** TASK TO CARRY OUT **
Pick up the article on the union talks with GE after its last sentence and keep writing.
** Opening PASSAGE TO READ block **
Unions discuss key issues with GE

NEW YORK - Health care, wages and pensions topped the talks between a multi-union coalition, headed by the United Electrical Workers, with General Electric.

With a June 19 contract expiration deadline looming, the two sides opened bargaining at the Sheraton City Centre in Manhattan with strong differences on those issues, particularly health care. GE's paid sick leave policy hasn't improved in decades. The talks affect tens of thousands of active GE workers and retirees.

UE President John Hovis, in his eighth set of negotiations with the company, warned GE not to take its workers' assent for granted. Workers "are an equal partner in these negotiations," Hovis warned, on behalf of the Coordinated Bargaining Committee.

GE workers have already started to mobilize to show solidarity for a good contract, with rallies in Ohio in May and in Erie, Pa., on June 5.

The unions, including UE, IUE-CWA, the Steelworkers, the Sheet Metal Workers, the Teamsters, the Professional and Technical Engineers, the Machinists, the Electrical Workers (IBEW), the Plumbers, and the Autoworkers, are particularly disturbed by GE's imposition of a one-size-fits-all health care plan on its non-hourly workers.

The company wants to extend that plan to its union workers, GE Health Care Program Director Virginia Proestakes said during their sessions. It also wants to abolish retiree health care coverage for workers who retire before age 65, she said.

"Proestakes' contention that GE's medical costs have skyrocketed was challenged by UE Conference Board Secretary Steve Tormey," the union coalition said. Tormey said that GE's cost increases were very modest, and at times "flat" during the current contract.

"When Proestakes characterized the Health Choice Plan as helping employees become more aware of the costs of medical care, be better consumers and lead healthier lifestyles, she was trying to put old wine in new bottles,'" the union said, citing GE rhetoric from 1991.

"The proposed cost-shifting Health Choice is unprecedented in its scope," Tormey said. "You don't need to charge me a $2,000 deductible." The unions pointed out GE's plan "contains deductibles of $2,000 - $4,000 for a family of three or more, in the salary range of most UE-GE members, depending upon which of three options or 'choices' an employee makes." GE's non-union workers are telling unionists they were hit with thousands of dollars in increased out-of-pocket health care costs.

"We are also determined to protect pre-65 and disability retirees from excessive medical costs which will undermine the secure and dignified retirement they deserve," Hovis added.
** Closing PASSAGE TO READ block **
** Opening ENTRIES PROVIDED block **
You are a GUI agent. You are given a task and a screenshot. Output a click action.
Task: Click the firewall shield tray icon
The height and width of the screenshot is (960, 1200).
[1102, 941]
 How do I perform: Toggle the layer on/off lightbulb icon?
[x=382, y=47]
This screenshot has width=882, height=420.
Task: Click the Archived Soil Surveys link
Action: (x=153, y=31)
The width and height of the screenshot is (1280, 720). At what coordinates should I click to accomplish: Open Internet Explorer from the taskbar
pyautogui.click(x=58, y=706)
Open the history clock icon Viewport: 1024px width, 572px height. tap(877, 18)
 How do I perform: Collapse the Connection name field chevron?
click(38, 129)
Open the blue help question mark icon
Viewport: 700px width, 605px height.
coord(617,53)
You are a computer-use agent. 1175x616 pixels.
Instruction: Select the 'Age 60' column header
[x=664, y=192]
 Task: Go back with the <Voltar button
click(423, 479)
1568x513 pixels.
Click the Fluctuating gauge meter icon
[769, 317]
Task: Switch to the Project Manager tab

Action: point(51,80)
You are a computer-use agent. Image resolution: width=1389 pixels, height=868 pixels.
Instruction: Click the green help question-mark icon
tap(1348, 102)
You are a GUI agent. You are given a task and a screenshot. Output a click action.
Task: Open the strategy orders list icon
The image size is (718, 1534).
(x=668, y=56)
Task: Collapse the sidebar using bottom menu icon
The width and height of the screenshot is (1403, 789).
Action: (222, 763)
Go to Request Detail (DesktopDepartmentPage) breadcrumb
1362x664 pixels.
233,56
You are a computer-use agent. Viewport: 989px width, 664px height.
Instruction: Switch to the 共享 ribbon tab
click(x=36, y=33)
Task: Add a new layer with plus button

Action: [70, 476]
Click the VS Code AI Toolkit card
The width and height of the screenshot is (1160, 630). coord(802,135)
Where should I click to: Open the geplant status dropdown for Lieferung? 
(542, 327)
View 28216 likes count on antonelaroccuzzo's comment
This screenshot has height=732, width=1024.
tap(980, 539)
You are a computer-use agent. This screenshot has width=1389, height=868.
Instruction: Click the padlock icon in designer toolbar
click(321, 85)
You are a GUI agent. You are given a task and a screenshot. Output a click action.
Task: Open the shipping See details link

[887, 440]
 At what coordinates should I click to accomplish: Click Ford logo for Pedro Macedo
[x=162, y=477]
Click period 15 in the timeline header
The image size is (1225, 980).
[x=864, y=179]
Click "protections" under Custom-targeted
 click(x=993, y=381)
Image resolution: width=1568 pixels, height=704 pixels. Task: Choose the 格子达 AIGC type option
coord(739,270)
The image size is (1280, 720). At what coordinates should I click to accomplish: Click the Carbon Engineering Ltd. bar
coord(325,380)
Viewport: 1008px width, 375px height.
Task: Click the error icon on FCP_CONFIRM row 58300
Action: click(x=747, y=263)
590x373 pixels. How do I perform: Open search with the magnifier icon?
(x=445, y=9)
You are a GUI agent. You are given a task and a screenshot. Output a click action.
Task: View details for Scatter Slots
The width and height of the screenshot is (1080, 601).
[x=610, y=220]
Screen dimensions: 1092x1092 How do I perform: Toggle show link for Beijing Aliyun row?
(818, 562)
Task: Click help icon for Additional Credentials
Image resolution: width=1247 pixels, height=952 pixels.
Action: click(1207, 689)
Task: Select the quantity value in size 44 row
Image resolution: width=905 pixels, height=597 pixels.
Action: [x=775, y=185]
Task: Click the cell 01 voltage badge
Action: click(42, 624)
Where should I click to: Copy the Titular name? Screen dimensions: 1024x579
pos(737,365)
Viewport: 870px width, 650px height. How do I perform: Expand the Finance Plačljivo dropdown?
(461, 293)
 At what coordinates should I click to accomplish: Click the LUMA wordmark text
** Closing ENTRIES PROVIDED block **
** ANSWER BOX **
GE's profits and its tax payments - or lack thereof - arose when the unions pointed out that the average real wages of GE workers rose 1.5 percent yearly over the 4-year life of the present contract, far less than productivity. The union coalition promised to push for substantial raises, but did not disclose a figure.

The unions questioned GE's hard line at a time when it earned $14 billion last year, when it was profitable even in the Great Recession, when it holds a $30 billion cash reserve to buy other companies, when it plans to buy back its own stock, and when it paid no federal taxes last year.

Even GE CEO Jeffrey Immelt told investors to view it as an industrial company, not a financial company, again, Hovis noted. He also quoted Immelt's admission that GE "outsourced too much" work overseas and Immelt's doubts about building prosperity on services and consumption, not manufacturing. Immelt  "sounded like something from the pages of the UE News," Hovis added ironically.

But the company's bargaining stand on wages and benefits does not match Immelt's words, and the workers will not stand for that contradiction, Hovis warned.

"UE members are equal partners to these negotiations. Unlike employees in the company who lack representation, GE will again be reminded that our members are not so easily dictated to. GE workers remain among the best and most productive in the entire world; we should be rewarded as such.

"Last year alone, for example, GE workers produced an average of over $42,000 each in net profit...not approached by any perceived competitor. Such productivity has not resulted in any significant improvement in our living standards," Hovis stated.

Other company proposals the unions are battling include substitution of defined contribution pension plans for traditional defined benefit pensions, for both new hires and existing workers. Hovis called GE's proposal "a dark cloud" for its workers.

"Here again, without warning or precedent, GE simply shut off participation in the plan to exempt salaried new hires and certain others," last Jan. 1, Hovis said. GE's "newsletters seem to indicate we will be confronted with an onerous proposal to extend this to future hourly new hires. This is in spite of the fact that the plan is in excellent health, and remains in many ways a competitive advantage for GE. We are not prepared to sacrifice the pension plan on the altar of an accounting boost to GE's balance sheet."